Valentina se dirige hacia la puerta. Se detiene antes de salir y asiente. La habitación se ha sumergido en una luz azulada que casi es oscuridad.
—Trata de dormir. Mat va a matarme si te encuentra despierto. —Tira del pomo para cerrar la puerta. Se detiene cuando sólo una rendija de luz entra desde el pasillo—. Por cierto, el laboratorio colapsó, vamos a tener que buscar otro.
La puerta se cierra detrás de ella y al instante vuelve a abrirse. Camila, en un pijama oscuro con el tierno personaje de una película de niños dibujado en la camiseta y mil veces en el pantalón, trepa a la cama. Me ayuda a acostarme.

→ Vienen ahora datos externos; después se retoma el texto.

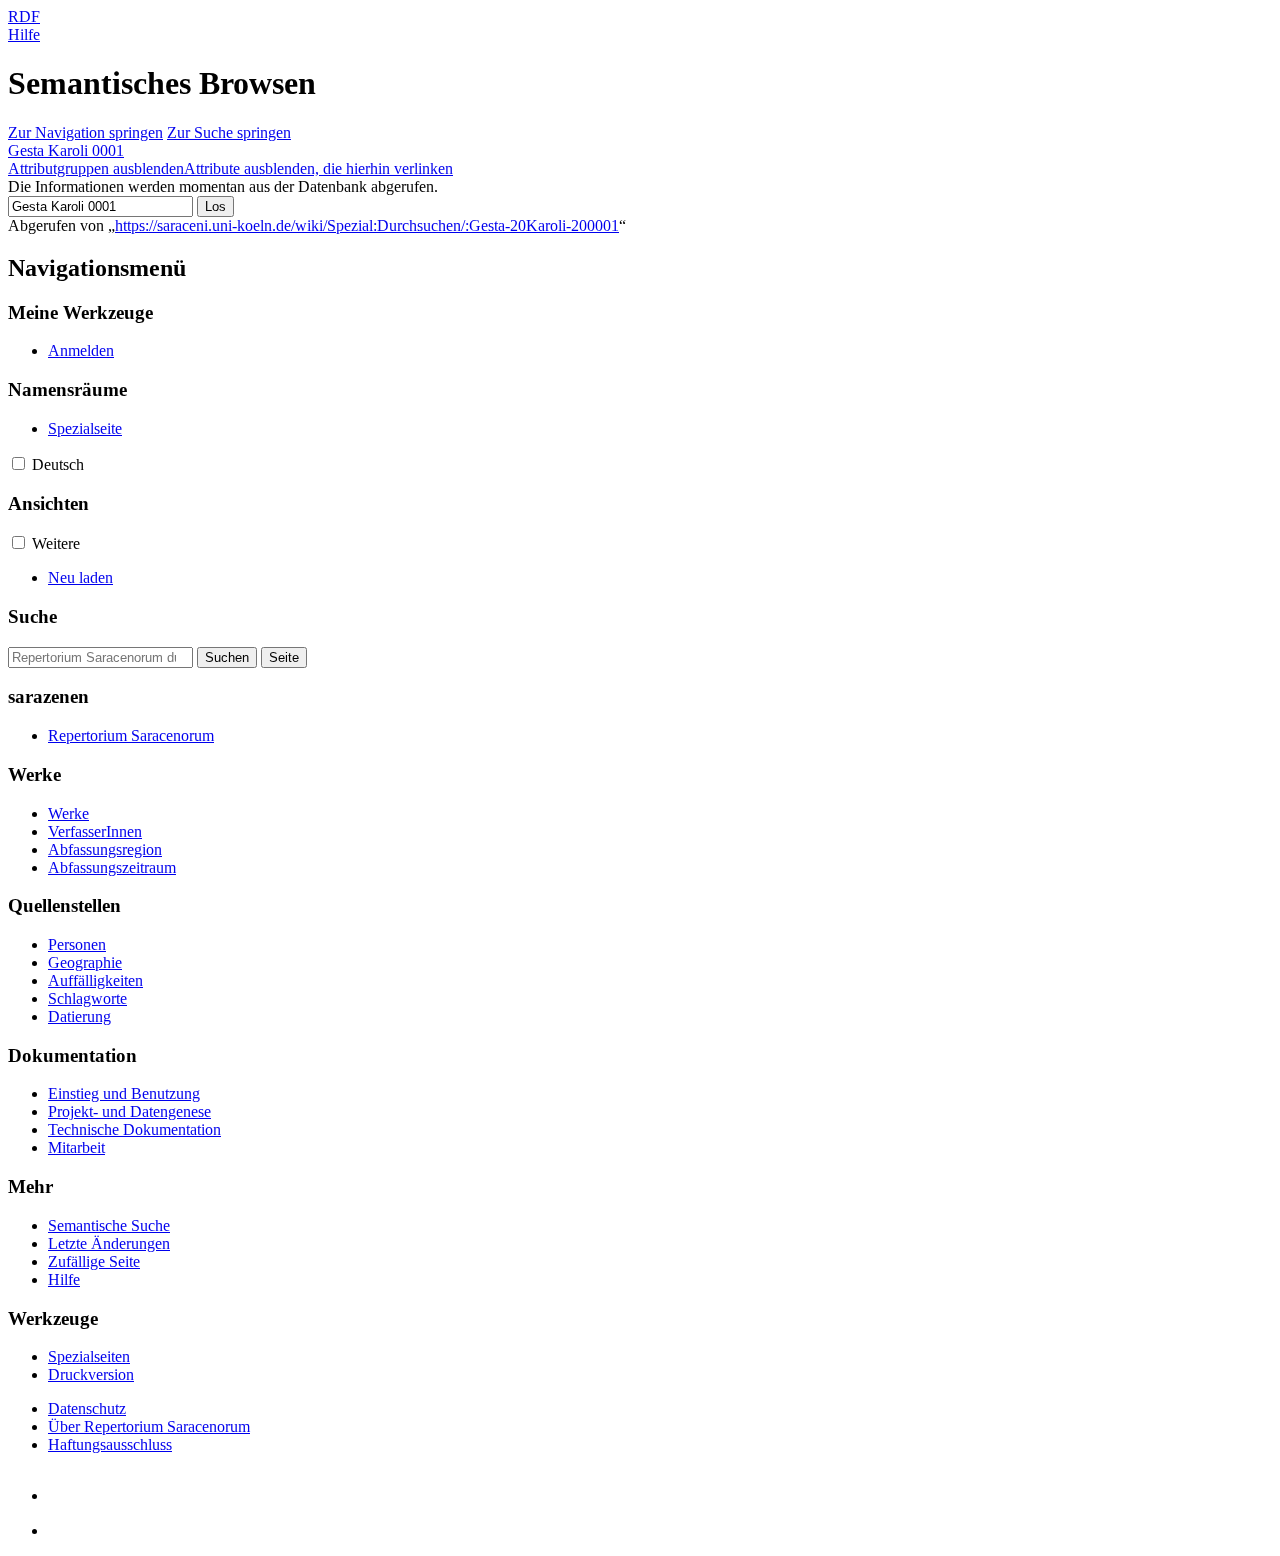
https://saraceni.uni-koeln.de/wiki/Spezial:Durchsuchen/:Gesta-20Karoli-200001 (367, 225)
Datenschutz (87, 1408)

—Es como un cofre —susurra.
Sonrío. Obvio estaba escuchando.
—Es lo bueno de los Apocalipsis, pierdes tantas cosas que a lo mejor encuentras una llave.
Una mueca involuntaria causa que cierre los ojos cuando Camila se levanta de la cama para encender la lampara. No esperaba que la luz fuese morada.
—Hay otro laboratorio en Nueva York. —Camila se sienta al borde de la cama como si pretendiera hacer guardia toda la noche. Sus manos recorren mi cabello. Lo último lo esucho entre sueños— ¿Listo para regresar?